Want to build a digital character that mirrors your every move? This recipe shows you how to use MediaPipe to track your full body (skeleton) in real time. We’ll use this data to drive interactive 2D and 3D avatars.

Before You Start

You will need to download the MediaPipe TouchDesigner Plugin by Torin Blankensmith. Download it here (get the release.zip).


1. Setup the Plugin

  1. Extract the Zip: Place the toxes/ folder right next to your .toe project file.
  2. Add to TD:
    • Press Tab and add a Base COMP. Name it mediapipe_pose.
    • Inside, drag in MediaPipe.tox and Pose Tracking.tox.
  3. Turn it on:
    • Click the MediaPipe node.
    • In the parameters, find Pose Tracking and toggle it On.
    • Set your Webcam in the dropdown.

2. Understanding the Data

The Pose Tracking node gives you 33 points (landmarks) representing your joints:

  • Upper Body: Shoulders, Elbows, Wrists, Nose, Ears.
  • Lower Body: Hips, Knees, Ankles, Heels, Toes.

Each point has an X, Y, and Z coordinate (0 to 1). Note: Y is often 0 at the top and 1 at the bottom.


3. Extracting Your Hands

Let’s grab your wrist positions to drive some visuals.
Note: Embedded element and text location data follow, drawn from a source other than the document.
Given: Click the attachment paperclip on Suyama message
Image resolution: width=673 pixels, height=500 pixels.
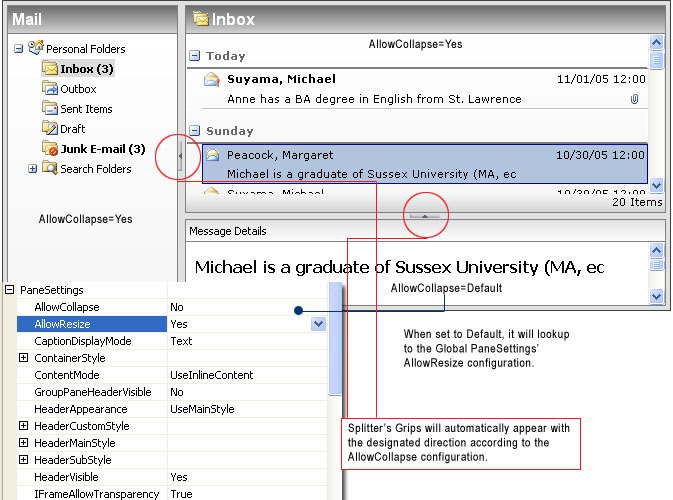Looking at the screenshot, I should point(635,99).

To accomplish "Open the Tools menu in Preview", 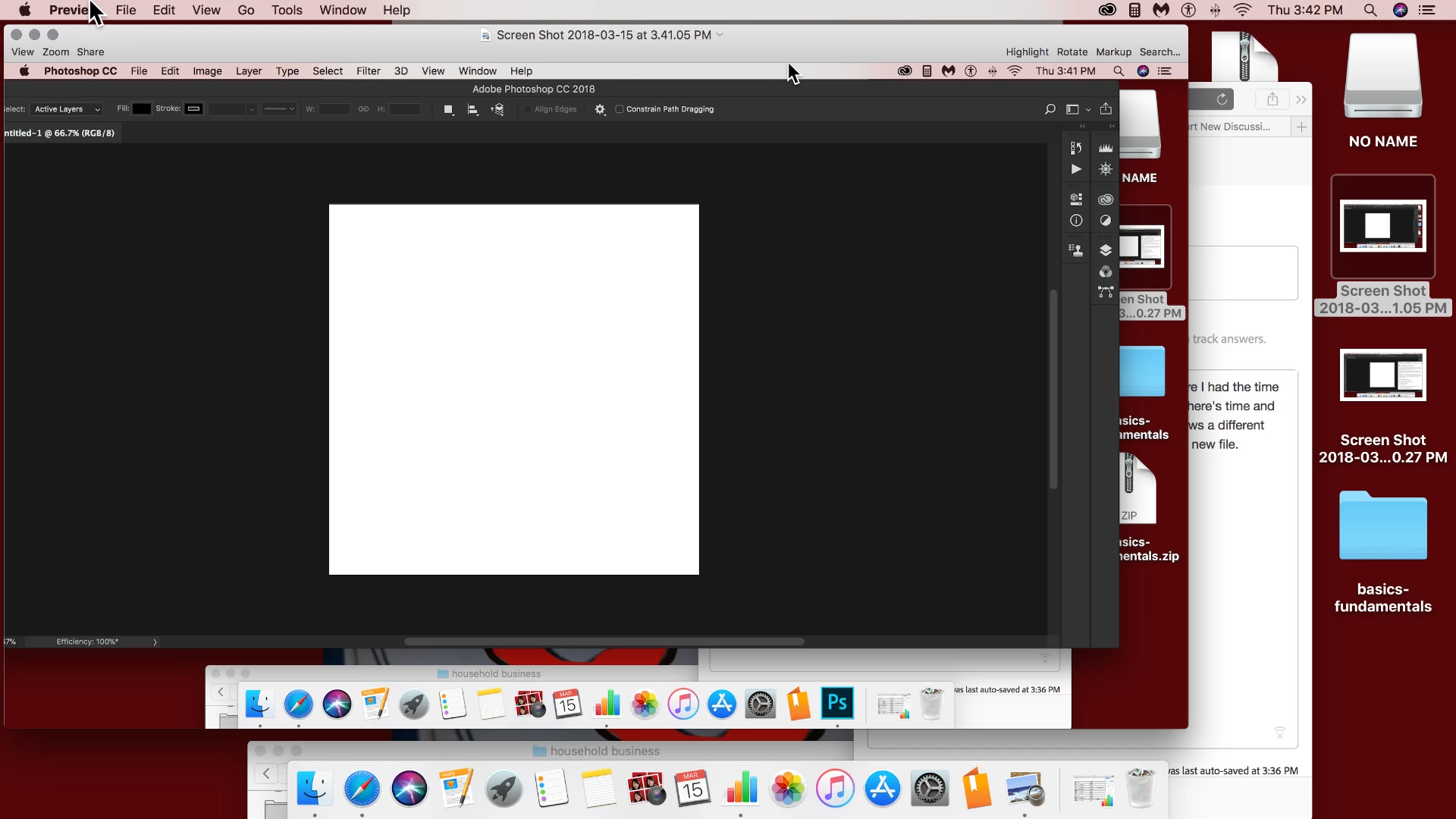I will click(287, 10).
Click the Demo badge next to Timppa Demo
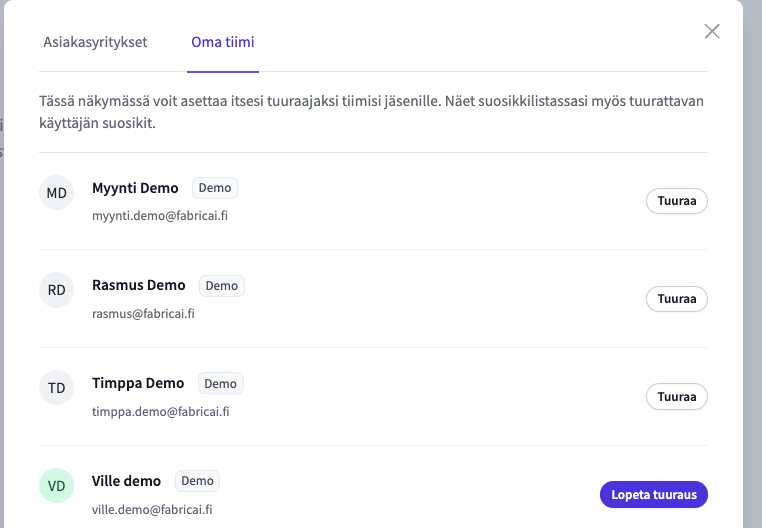This screenshot has width=762, height=528. point(221,384)
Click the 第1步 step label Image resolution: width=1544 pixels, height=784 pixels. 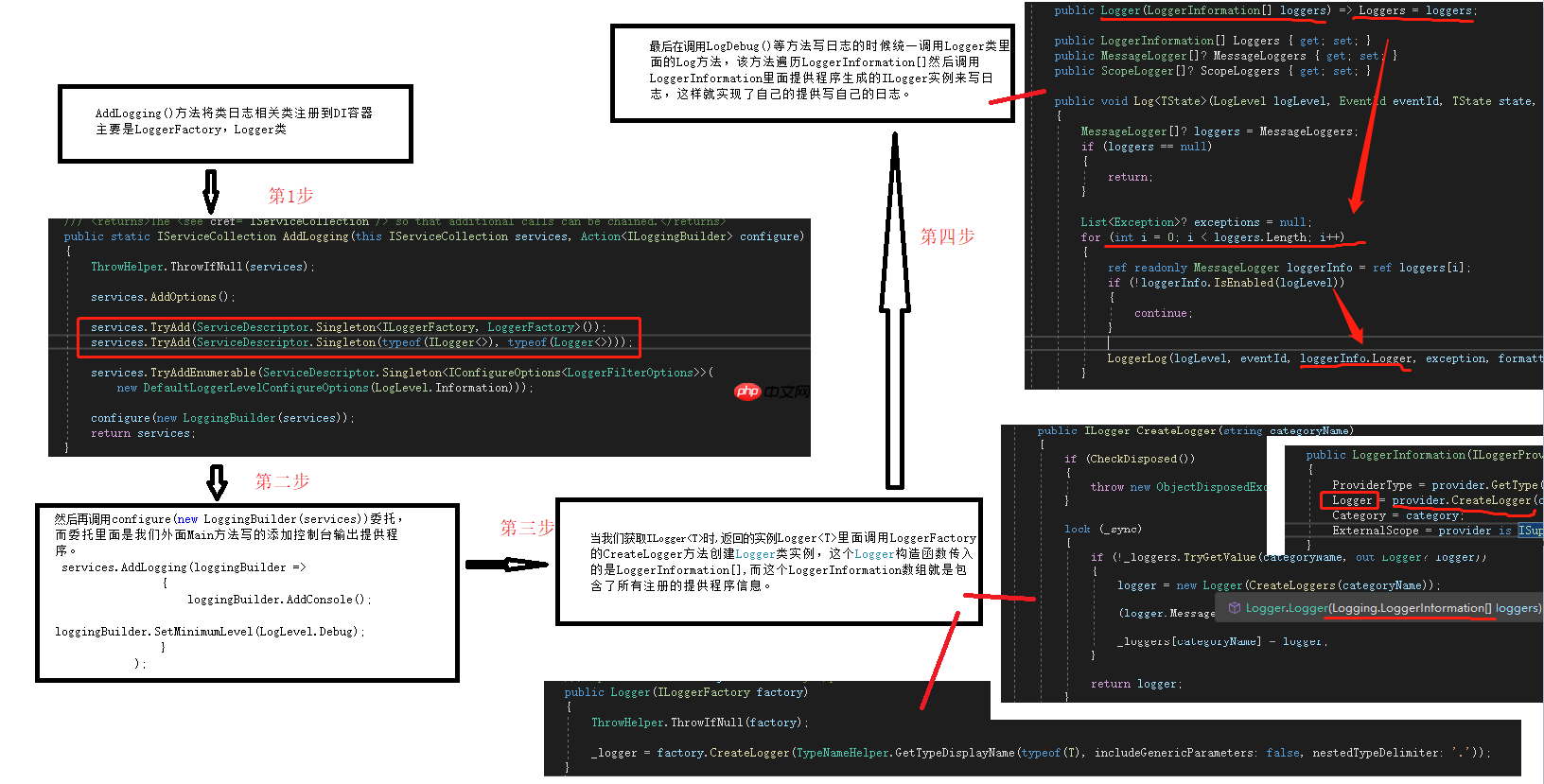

  1. Add a Select CHOP and connect it to the output of the Pose Tracking node.
  2. In the Channel Names parameter, type: P1_wrist_left_* P1_wrist_right_*.
    • _The _ grabs X, Y, and Z all at once.*
  3. Add a Math CHOP. In the “Range” tab, set From Range 0 to 1 and To Range -1 to 1. This centers the data for 3D space.
  4. Add a Null CHOP and name it HAND_DATA.

4. Your First Project: The “Skeleton Puppet”

Let’s make two spheres that follow your hands in 3D space.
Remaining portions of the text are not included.